Ernest Born Prints: The Architect’s Eye
Fall 2021
Hoehn Family Galleries, Founders Hall
Celebrated architect, Ernest Born, trained his eye through drawing and printmaking. The two practices – making prints and designing buildings – informed each other. Ernest Born Prints: The Architect’s Eye will display Born’s interwar etchings and lithographs, many inspired by his studies of iconic structures across the globe, including the Chrysler Building, Notre-Dame cathedral, and St. Mark’s in Venice.

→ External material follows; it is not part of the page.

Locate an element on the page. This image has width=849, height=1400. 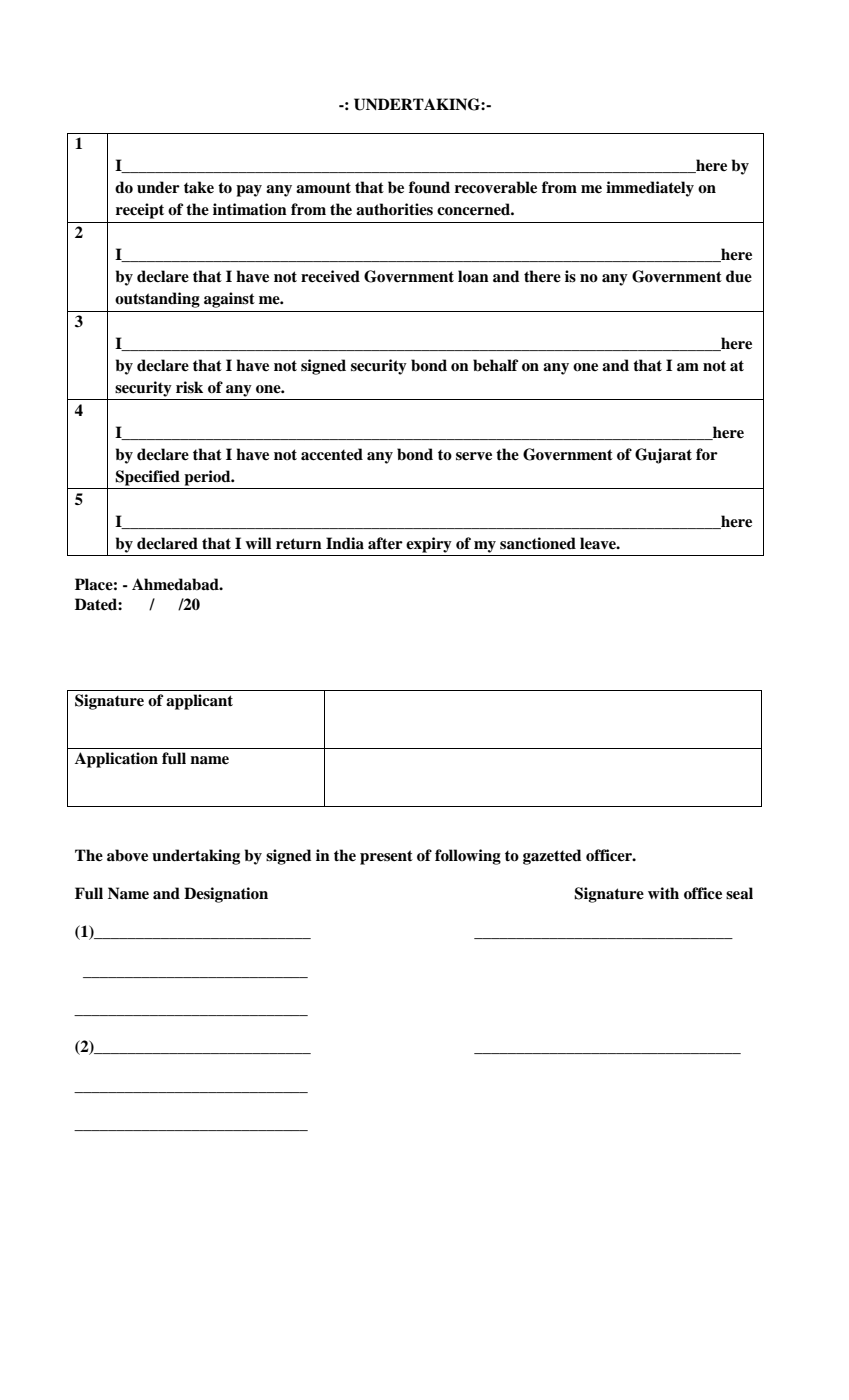
risk is located at coordinates (189, 387).
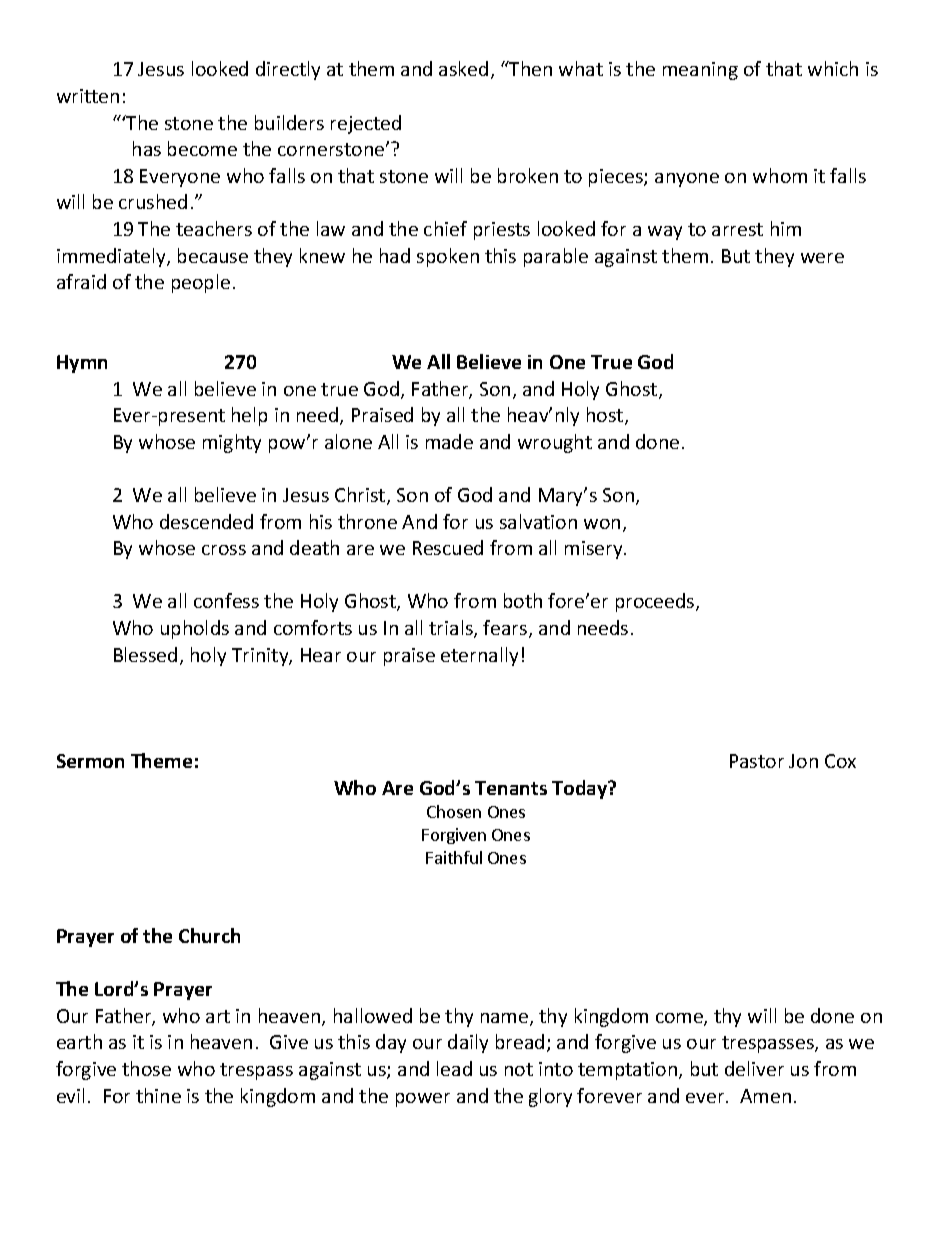  What do you see at coordinates (602, 524) in the screenshot?
I see `won` at bounding box center [602, 524].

Image courtesy of the artist and Morán Morán Gallery Los Angeles
Screenings 7: Eve Fowler
Fall 2021
The seventh iteration of the Humanities Center Gallery's series of time-based works focuses on Eve Fowler's with it which it as it if it is to be (2016). Fowler is an LA-based artist known for her visual inspections of language and gender. This particular work was originally shot on 16mm black and white film, subsequently transferred to video, and pairs images of women artists working, with a narration of Gertrude Stein's hypnotic short story "Many Many Women."

Marie Watt Prints
4 February – 15 May 2022
Hoehn Family Galleries, Founders Hall
Marie Watt (Seneca, b. 1967) is one of the country’s most celebrated contemporary artists whose work draws on personal experience, indigenous traditions, proto-feminism, mythology and art history. Drawing on the collections of the Jordan D. Schnitzer Family Foundation and the University of San Diego, Marie Watt Prints will present a mid-career retrospective of Watt’s work as a printmaker, accompanied by a fully illustrated catalogue.

Jan Saenredam (Dutch 1565 - 1607), Allegory of the Flourishing State of the United Provinces (Emblema hodierni rerum status in Belgica Foederata), 1602, engraving with hand coloring on paper. Krannert Art Museum
Fake News & Lying Pictures: Political Prints in the Dutch Golden Age
Fall 2022
Hoehn Family Galleries, Founders Hall
Curated by Maureen Warren, Curator of European & American Art, Krannert Art Museum, University of Illinois at Urbana-Champaign
Comedians, editorial cartoons, and memes harness the power of satire, parody, and hyperbole to provoke laughter, indignation—even action. These forms of expression are usually traced to 18th- century artists, such as William Hogarth, but they are grounded in the unprecedented freedom of artistic expression in the 17th-century Dutch Republic. This exhibition explores the complex visual strategies early modern Dutch printmakers used to memorialize historical events, lionize and demonize domestic and international leaders, and form consensus for collective action.